### Record list
----
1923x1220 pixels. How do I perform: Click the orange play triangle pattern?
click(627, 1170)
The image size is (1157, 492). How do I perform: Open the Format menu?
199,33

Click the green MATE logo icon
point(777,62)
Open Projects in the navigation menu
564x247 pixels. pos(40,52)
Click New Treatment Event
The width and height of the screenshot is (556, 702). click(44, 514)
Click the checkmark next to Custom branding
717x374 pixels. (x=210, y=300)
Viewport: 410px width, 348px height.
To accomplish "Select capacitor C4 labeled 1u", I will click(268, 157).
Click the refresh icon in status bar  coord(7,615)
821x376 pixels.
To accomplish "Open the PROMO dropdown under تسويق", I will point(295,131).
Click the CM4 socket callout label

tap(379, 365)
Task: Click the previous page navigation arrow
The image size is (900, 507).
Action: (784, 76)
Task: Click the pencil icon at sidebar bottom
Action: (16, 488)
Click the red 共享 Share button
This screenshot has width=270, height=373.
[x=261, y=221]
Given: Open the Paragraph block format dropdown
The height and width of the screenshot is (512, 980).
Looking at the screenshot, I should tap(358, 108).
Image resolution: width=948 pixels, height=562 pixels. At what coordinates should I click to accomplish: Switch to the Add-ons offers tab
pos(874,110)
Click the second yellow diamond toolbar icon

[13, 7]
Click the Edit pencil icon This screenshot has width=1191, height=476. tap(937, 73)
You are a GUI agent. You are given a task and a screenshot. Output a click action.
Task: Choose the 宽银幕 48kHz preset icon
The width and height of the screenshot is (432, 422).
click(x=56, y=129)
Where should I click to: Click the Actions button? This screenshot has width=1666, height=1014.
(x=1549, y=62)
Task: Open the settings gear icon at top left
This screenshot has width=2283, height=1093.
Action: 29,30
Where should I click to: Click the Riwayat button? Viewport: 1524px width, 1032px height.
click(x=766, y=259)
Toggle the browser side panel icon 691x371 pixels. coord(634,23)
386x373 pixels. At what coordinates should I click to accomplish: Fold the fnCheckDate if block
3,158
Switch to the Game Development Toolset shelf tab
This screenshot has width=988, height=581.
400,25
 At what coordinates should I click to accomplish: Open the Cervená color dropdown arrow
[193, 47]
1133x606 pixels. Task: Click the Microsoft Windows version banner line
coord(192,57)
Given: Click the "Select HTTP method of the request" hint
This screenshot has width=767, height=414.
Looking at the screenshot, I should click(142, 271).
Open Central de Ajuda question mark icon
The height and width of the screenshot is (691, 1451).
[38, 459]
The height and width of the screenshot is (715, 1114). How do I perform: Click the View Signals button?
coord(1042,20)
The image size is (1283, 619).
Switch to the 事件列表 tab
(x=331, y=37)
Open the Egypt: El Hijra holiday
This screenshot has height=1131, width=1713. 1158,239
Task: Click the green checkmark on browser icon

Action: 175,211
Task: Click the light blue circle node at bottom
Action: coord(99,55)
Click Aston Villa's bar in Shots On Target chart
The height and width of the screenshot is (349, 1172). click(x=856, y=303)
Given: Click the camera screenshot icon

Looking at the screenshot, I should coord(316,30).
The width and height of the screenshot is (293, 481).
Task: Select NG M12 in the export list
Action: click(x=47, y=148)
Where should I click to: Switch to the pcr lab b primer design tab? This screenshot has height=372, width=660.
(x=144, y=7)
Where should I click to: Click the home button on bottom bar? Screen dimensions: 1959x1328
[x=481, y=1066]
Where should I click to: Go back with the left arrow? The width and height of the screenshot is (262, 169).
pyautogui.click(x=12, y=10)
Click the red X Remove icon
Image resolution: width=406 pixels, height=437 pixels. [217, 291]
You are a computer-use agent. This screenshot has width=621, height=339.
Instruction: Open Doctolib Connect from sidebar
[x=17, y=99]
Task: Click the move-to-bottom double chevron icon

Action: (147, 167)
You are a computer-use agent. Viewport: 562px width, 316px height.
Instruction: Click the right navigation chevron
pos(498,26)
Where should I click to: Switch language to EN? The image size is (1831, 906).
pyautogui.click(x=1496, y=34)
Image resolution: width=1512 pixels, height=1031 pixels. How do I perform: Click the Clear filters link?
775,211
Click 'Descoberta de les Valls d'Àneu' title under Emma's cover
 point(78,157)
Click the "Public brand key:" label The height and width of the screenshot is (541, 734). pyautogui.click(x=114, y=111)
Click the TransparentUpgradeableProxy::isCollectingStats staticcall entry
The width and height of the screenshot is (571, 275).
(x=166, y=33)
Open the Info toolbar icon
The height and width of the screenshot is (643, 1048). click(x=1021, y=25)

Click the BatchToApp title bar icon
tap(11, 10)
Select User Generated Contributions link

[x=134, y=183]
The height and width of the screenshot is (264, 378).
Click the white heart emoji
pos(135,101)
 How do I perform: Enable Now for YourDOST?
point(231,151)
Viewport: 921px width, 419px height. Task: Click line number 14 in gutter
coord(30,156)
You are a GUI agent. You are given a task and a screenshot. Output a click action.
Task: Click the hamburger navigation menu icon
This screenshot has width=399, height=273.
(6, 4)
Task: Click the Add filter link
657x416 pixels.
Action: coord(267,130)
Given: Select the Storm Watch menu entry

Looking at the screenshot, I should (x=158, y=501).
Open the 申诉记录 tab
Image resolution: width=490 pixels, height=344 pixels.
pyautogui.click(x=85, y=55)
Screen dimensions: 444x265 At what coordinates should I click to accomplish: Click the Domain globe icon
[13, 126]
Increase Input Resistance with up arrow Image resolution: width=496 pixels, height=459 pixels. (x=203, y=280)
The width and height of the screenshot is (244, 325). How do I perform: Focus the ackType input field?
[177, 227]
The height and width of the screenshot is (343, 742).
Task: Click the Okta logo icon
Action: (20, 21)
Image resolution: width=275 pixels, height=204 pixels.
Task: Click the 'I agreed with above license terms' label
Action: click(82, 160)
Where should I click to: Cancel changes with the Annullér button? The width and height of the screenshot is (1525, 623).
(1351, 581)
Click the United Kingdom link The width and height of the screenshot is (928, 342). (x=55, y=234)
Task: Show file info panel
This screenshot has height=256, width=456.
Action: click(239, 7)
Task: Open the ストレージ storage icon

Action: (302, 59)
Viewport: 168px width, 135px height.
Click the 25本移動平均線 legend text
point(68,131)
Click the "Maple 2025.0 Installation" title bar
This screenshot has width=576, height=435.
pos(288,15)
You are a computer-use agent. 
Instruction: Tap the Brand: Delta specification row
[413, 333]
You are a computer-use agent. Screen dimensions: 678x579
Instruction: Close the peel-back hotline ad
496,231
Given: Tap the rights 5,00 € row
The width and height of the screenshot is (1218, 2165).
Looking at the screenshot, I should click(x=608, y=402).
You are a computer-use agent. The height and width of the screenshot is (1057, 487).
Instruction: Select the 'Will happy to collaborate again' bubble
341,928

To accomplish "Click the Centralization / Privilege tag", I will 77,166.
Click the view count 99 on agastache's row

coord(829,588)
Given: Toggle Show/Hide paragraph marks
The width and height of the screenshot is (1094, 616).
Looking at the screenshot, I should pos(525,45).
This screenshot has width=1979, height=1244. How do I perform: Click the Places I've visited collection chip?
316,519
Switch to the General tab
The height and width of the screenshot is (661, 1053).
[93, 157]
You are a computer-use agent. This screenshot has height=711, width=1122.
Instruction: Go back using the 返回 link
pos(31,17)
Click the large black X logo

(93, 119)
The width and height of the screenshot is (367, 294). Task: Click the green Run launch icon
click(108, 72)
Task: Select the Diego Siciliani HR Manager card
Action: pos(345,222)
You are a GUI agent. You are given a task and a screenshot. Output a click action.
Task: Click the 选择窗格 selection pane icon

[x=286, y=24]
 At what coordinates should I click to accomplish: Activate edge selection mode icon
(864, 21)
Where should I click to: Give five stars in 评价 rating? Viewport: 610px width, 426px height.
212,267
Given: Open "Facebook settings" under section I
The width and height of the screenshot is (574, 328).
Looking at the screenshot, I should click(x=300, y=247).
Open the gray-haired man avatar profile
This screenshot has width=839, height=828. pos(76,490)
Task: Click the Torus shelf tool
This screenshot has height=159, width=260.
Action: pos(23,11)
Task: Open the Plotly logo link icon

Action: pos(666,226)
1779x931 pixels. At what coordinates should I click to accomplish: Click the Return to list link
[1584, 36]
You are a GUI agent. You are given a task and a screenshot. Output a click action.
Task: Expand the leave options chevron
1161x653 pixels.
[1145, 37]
----
### Required task
Copy the rows verbatim, starting at the line that contains "1133x606 pixels. Task: Click" and ending at the line that contains "This screenshot has height=1131, width=1713.", with both lines included.

### Solution to this task
1133x606 pixels. Task: Click the Microsoft Windows version banner line
coord(192,57)
Given: Click the "Select HTTP method of the request" hint
This screenshot has width=767, height=414.
Looking at the screenshot, I should click(142, 271).
Open Central de Ajuda question mark icon
The height and width of the screenshot is (691, 1451).
[38, 459]
The height and width of the screenshot is (715, 1114). How do I perform: Click the View Signals button?
coord(1042,20)
The image size is (1283, 619).
Switch to the 事件列表 tab
(x=331, y=37)
Open the Egypt: El Hijra holiday
This screenshot has height=1131, width=1713. 1158,239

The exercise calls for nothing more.